Os poderes políticos guineenses não estão a lidar bem com a sua impotência não só conjuntural, mas também estrutural. Porque, em vez de aproveitarem esta oportunidade histórica para se fortalecerem, se credibilizarem (face ao poder militar, por exemplo) e lançarem a nação para a unidade, paz e desenvolvimento, inventam guerrinhas, destroem-se e entram numa rota de implosão.
Em termos muito simples, Professor, podemos explicar o que é o Estado de direito? (e porque é importante?
KK: Estado de Direito é um conceito com muitos sentidos. E se há matéria em relação à qual o único consenso que existe é o de que não há consenso, esta é uma delas: Estado de Direito! Aparentemente, é fácil a sua definição. Basta dizermos: Estado de Direito é o Estado que se rege pelo Direito.
A parte menos consensual é responder à pergunta: que Direito? Se estivesse a falar apenas para constitucionalistas, traria para esta nossa conversa opiniões de juristas e filósofos que cruzaram séculos e continentes, do Centro ao Sul da Europa, das Américas à África... Onde descobriríamos uma divisão de campos: por um lado, os formalistas e, por outro, os substancialistas. Tudo com o fito de densificarmos o conteúdo dessa tão falada ideia ou princípio do Estado de Direito. Mas como não quero adormecer os vossos ouvintes, tentarei ser directo, claro e simples.
Estado de direito = é o Estado cuja organização e acção se conformam ao direito instituído (qualquer que seja)? Ou esse Direito em vigor tem de ter determinadas características? Ou, ainda, incluirá tal Direito normas de carácter divino ou natural...?
Qualquer que seja a opção, por mais minimalista que seja o nosso conceito de Estado de Direito, duma coisa não nos livramos: uma comunidade política, para ser Estado de Direito, deve, no mínimo, respeitar as normas jurídicas que ela mesma aprovou. Um Estado cujos órgãos se divertem a pisar as suas próprias leis, a sua própria Constituição não merece o título de Estado de Direito.
Quando alguém se candidata para Presidente da República, sabe que o sistema vigente é o semi-presidencialista, sabe que as regras do jogo são essas, fixadas pela Lei Fundamental. Deve, pois, exercer o seu mandato respeitando as tais regras que jurou respeitar no acto de empossamento, nos termos do art. 67 da Constituição: «Juro, por minha honra, defender a Constituição e as leis (...) cumprindo com total fidelidade os deveresda alta função para que fui eleito».
Como é que o Estado está organizado na Guiné-Bissau?
KK: A organização do Estado guineense baseia-se no seguinte quadro: Poder presidencial; Poder legislativo (ANP); Poder executivo que tb desempenha a função legislativa e administrativa (Governo); Poder Judicial. Estes quatro poderes estão separados uns dos outros, embora haja, a título excepcional, alguns espaços de interdependência entre eles[...]

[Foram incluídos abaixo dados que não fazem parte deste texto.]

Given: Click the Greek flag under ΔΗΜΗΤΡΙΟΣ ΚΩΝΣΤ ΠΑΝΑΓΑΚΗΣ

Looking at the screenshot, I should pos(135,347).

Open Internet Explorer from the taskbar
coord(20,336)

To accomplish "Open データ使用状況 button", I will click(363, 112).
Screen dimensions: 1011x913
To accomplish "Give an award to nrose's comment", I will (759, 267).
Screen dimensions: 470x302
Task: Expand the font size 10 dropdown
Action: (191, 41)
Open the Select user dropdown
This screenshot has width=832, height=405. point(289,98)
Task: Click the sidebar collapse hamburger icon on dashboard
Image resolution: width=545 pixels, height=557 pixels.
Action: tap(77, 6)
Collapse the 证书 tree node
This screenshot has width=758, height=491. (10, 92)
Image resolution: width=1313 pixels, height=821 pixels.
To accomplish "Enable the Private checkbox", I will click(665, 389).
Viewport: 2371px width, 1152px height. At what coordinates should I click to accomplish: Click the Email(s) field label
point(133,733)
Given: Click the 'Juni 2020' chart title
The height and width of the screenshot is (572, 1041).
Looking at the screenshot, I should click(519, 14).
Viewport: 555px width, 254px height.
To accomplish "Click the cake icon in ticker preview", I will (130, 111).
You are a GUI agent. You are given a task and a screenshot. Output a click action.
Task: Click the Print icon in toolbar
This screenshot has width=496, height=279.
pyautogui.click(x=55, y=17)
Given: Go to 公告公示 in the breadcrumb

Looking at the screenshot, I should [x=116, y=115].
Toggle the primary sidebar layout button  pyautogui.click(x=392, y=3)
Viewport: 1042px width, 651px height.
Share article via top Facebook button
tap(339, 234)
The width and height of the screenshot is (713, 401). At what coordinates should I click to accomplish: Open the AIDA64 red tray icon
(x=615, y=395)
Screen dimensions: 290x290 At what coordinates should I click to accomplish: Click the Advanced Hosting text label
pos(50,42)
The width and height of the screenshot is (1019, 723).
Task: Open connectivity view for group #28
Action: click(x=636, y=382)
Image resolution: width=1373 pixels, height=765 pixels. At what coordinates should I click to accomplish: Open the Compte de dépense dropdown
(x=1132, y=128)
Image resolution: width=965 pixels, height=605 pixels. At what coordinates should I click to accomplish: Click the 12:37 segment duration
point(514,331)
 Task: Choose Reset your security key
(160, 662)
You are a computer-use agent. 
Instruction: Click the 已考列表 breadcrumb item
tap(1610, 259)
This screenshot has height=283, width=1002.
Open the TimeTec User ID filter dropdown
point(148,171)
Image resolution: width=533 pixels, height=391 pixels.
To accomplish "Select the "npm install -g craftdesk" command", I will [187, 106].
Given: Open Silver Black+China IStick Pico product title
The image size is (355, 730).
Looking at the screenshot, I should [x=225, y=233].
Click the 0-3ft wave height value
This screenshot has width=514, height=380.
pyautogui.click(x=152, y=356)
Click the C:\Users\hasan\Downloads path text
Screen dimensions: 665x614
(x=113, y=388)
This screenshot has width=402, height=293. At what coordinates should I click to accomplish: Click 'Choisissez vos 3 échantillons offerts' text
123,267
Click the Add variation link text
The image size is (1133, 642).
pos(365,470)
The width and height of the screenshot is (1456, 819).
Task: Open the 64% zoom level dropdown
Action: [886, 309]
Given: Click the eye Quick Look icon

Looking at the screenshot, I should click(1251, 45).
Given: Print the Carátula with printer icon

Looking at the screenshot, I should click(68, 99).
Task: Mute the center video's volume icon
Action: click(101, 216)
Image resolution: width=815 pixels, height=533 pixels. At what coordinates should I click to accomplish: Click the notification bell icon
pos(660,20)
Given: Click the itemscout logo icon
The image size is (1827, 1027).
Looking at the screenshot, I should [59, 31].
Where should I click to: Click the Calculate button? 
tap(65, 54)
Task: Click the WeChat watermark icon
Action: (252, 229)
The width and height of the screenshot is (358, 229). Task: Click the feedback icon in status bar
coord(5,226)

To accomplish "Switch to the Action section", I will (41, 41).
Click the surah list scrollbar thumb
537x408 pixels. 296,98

Isso é que se chama princípio da SEPARAÇÃO DE PODERES. Que não se confunda: O princípio, a raiz, a regra é a separação de poderes; a interdependência é uma dimensão complementar da separação. Portanto, não se pode subverter a ordem de preferência e, com a desculpa da interdependência, invadir espaços de outros poderes. Isto é usurpação de poderes e um insuportável atentado ao geralmente chamado Estado de Direito.
A Guiné-Bissau é um Estado unitário, formalmente centralizado. Formalmente, sem qualquer descentralização administrativa. Curiosamente, o poder local autárquico que existe manifesta-se não como uma descentralização DO Estado, mas como reconhecimento da impotência do Estado nascido nos anos 70, perante uma realidade multi-secular: as tribos e os seus reinos e domínios. São os únicos poderes locais autárquicos, à data.